Please rewrite the records between the lines holding "Click referral icon" and "Looking at the screenshot, I should (x=5, y=130).", inclusive, putting "Brush tool" in place of "Crop tool" and leaving everything else unchanged.

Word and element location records
=-=-=-=-=
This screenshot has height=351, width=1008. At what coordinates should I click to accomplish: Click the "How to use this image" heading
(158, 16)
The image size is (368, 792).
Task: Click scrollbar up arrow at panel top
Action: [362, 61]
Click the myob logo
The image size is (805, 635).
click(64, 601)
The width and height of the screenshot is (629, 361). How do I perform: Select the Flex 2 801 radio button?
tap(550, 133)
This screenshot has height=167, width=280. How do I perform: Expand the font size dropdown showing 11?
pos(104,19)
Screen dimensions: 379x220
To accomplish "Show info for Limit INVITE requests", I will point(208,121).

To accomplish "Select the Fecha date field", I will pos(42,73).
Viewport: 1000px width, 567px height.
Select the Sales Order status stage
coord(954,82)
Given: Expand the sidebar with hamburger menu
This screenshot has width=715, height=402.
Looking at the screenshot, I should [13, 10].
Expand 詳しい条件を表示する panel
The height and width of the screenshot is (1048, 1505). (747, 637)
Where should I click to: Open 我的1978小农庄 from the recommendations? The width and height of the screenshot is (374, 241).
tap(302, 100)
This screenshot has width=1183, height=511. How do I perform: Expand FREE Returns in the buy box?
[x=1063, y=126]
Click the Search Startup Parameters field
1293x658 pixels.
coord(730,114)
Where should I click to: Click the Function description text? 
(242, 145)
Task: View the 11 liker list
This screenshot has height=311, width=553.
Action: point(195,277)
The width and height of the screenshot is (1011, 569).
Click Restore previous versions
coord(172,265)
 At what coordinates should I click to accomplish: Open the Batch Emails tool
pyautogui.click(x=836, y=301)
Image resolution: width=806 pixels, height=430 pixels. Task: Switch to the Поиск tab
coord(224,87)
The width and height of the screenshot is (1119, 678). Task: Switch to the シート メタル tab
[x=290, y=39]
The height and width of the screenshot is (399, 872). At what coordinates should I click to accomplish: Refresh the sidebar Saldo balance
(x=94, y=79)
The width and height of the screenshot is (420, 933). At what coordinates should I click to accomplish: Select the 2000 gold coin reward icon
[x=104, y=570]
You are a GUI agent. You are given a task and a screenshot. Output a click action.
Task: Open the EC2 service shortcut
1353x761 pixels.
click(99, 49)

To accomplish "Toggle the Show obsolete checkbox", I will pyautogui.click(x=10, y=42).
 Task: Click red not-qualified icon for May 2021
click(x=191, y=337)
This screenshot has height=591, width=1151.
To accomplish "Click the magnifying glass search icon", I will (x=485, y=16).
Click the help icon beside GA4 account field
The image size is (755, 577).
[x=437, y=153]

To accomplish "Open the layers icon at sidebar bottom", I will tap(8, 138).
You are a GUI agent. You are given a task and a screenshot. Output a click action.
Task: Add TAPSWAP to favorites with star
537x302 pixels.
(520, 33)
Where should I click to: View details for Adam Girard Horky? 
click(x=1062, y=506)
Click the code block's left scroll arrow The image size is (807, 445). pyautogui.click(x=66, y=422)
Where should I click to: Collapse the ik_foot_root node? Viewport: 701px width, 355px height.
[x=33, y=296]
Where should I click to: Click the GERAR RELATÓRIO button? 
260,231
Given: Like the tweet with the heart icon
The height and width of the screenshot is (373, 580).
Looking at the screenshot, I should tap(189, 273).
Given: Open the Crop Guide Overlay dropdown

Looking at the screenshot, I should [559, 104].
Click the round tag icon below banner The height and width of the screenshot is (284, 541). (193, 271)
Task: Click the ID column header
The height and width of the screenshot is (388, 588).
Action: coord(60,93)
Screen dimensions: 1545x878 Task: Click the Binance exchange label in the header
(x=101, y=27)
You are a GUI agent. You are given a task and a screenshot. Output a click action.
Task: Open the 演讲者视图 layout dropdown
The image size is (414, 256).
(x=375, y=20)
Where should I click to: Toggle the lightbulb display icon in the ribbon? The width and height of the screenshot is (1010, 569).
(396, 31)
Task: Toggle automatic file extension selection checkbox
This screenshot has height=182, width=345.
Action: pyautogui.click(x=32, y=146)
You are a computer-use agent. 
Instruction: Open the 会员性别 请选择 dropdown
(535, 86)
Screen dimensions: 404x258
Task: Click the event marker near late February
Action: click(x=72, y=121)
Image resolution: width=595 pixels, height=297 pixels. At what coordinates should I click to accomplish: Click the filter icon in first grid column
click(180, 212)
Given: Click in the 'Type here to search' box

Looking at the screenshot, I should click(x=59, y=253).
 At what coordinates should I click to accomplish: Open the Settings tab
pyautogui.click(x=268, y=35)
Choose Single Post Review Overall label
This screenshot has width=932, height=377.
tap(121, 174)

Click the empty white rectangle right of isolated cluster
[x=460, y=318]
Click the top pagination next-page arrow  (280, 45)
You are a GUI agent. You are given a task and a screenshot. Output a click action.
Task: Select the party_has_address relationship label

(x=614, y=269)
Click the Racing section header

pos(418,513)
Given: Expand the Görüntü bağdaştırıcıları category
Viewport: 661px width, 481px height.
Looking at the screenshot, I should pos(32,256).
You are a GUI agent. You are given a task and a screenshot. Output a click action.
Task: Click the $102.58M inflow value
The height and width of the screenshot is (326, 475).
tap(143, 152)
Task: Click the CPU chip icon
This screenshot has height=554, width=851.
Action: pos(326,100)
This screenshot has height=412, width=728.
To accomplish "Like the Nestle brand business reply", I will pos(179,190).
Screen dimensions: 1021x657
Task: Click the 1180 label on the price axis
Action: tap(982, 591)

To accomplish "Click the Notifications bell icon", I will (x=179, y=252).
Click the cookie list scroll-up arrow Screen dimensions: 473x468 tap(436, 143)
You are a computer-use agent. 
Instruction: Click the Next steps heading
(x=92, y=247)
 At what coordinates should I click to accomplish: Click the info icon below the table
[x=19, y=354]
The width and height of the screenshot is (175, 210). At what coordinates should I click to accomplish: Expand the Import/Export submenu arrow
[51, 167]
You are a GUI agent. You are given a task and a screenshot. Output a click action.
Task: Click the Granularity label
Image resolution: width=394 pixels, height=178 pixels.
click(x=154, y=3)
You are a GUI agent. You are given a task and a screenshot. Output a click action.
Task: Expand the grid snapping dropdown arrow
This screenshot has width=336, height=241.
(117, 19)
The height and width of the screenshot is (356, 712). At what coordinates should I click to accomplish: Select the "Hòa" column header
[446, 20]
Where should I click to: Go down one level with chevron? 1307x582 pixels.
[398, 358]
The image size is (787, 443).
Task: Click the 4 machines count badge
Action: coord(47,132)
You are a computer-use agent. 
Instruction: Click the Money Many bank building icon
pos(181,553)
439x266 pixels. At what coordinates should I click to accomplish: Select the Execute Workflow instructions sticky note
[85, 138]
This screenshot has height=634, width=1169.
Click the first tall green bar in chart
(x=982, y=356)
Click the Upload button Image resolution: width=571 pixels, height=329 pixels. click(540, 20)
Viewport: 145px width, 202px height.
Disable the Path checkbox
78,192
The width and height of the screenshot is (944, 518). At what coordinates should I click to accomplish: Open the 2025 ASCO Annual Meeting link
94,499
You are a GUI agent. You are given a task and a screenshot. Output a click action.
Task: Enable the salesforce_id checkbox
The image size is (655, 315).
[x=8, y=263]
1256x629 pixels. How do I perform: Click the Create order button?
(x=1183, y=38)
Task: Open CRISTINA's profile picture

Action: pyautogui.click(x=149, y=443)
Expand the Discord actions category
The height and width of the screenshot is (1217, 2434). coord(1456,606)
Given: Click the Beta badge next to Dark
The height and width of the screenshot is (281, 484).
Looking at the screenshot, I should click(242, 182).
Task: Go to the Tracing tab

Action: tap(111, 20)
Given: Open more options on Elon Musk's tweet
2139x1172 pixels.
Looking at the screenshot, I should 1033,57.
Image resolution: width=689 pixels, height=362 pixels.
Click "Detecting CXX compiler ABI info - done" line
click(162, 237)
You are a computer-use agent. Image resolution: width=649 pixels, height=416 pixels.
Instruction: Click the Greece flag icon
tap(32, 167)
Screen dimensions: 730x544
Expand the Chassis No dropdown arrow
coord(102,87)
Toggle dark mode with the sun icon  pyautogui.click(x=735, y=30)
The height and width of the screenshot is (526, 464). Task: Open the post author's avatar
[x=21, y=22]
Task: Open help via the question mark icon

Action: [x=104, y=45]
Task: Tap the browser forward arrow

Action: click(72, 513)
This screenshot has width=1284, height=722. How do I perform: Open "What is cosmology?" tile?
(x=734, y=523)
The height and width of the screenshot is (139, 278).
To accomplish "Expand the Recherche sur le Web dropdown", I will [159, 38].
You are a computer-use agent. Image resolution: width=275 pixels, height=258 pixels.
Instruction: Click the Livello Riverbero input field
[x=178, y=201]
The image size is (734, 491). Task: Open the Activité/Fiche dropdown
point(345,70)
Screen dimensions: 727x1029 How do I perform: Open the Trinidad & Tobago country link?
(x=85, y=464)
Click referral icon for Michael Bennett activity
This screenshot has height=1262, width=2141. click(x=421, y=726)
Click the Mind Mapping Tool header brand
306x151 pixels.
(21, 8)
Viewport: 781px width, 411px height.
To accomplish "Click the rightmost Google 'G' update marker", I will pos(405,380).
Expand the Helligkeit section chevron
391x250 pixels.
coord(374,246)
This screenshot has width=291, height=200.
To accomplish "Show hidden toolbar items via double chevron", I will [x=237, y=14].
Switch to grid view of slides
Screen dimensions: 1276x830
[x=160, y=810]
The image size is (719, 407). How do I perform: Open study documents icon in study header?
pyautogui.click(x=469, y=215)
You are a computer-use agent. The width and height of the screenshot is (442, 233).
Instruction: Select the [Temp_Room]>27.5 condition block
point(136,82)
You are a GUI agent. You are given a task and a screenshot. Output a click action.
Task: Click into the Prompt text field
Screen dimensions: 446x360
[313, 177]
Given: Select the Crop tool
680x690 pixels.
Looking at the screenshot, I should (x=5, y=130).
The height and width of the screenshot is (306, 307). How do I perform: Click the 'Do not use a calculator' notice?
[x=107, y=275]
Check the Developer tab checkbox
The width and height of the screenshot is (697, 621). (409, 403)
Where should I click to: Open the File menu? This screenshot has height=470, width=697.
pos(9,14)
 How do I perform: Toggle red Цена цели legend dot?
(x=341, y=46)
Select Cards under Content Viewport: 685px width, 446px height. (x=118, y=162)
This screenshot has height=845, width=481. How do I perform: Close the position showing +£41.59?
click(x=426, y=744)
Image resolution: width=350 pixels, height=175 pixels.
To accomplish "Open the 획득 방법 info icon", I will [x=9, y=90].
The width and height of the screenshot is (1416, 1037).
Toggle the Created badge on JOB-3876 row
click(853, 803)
=-=-=-=-=
▶ [PROBLEM SOLUTION]:
Click referral icon for Michael Bennett activity
This screenshot has height=1262, width=2141. click(x=421, y=726)
Click the Mind Mapping Tool header brand
306x151 pixels.
(21, 8)
Viewport: 781px width, 411px height.
To accomplish "Click the rightmost Google 'G' update marker", I will pos(405,380).
Expand the Helligkeit section chevron
391x250 pixels.
coord(374,246)
This screenshot has width=291, height=200.
To accomplish "Show hidden toolbar items via double chevron", I will [x=237, y=14].
Switch to grid view of slides
Screen dimensions: 1276x830
[x=160, y=810]
The image size is (719, 407). How do I perform: Open study documents icon in study header?
pyautogui.click(x=469, y=215)
You are a computer-use agent. The width and height of the screenshot is (442, 233).
Instruction: Select the [Temp_Room]>27.5 condition block
point(136,82)
You are a GUI agent. You are given a task and a screenshot. Output a click action.
Task: Click into the Prompt text field
Screen dimensions: 446x360
[313, 177]
Given: Select the Brush tool
680x690 pixels.
Looking at the screenshot, I should (x=5, y=130).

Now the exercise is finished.